Tuesday, 21st March 2006 at Hull Royal Infirmary

This was Hull's first local GIRSIG meeting but hopefully a successful one and was well attended by six different trusts.

Three 3 in-house speakers were invited to deliver a presentation on a topic connected to the colon and we were not disappointed by the three totally different presentations given. The evening commenced as usual with the buffet that was prepared by our own catering department and was extremely tasty and also gave people chance to catch up on the gossip!! The 3 presentations followed and then the meeting was brought to a close with a raffle for 3 Easter eggs and I would like to thank all those who bought a ticket.

Our first speaker was Dr.
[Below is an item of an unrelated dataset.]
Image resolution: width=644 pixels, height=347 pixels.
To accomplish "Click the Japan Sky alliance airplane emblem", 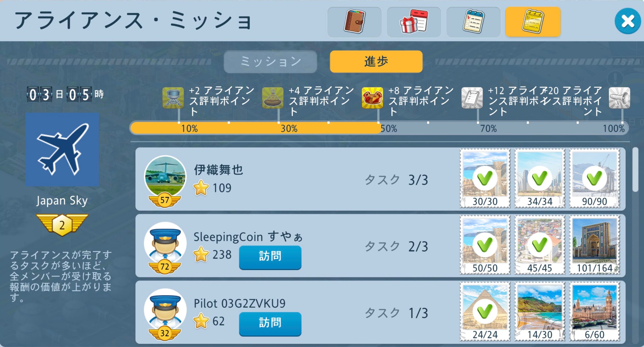I will click(62, 149).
Nuala Kennan, a Consultant Radiologist at Hull Royal Infirmary and Castle Hill Hospital for 8 years and who specialises in body radiology. She is one of 2 Radiologists in our Trust who reports the majority of barium enema examinations and she spoke of how to improve the barium enema examination as research had shown that the right side of the colon was not always visualised optimally.

Our second speaker was Elizabeth Beadle, a Senior Radiographer, who trained with us, then left for 4 years but could not keep away and so returned to work at Castle Hill Hospital. Lizzie performs barium enema and small bowel enema examinations and has nearly completed the Bradford GI reporting course and delivered an adapted version of her presentation given for her course that was the properties of barium and the problems sometimes encountered when associated with a barium enema examination such as flocculation.
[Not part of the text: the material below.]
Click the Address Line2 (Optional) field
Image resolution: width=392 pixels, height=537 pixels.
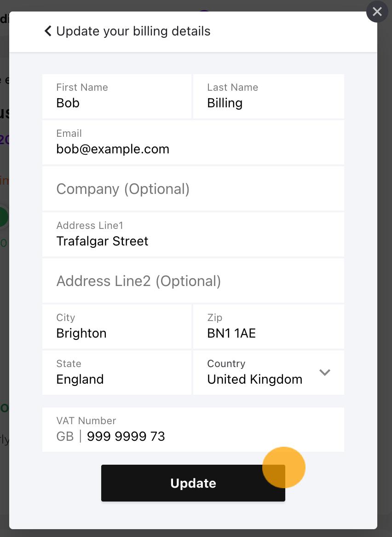click(x=193, y=281)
Our final speaker was Mr. John Hartley, a Colorectal Surgeon who has worked at Hull Royal Infirmary and Castle Hill Hospital for 4 years and he spoke about the different radiological investigations available for diagnosing colorectal cancer and explained the why a particular investigation is requested for a particular complaint, This was well received as it helped to clarify why we needed to perform a water soluble enema examination on a weekend or during the night!!

I would also like to thank EZ-EM and Siemens who sponsored the evening by paying for the buffet.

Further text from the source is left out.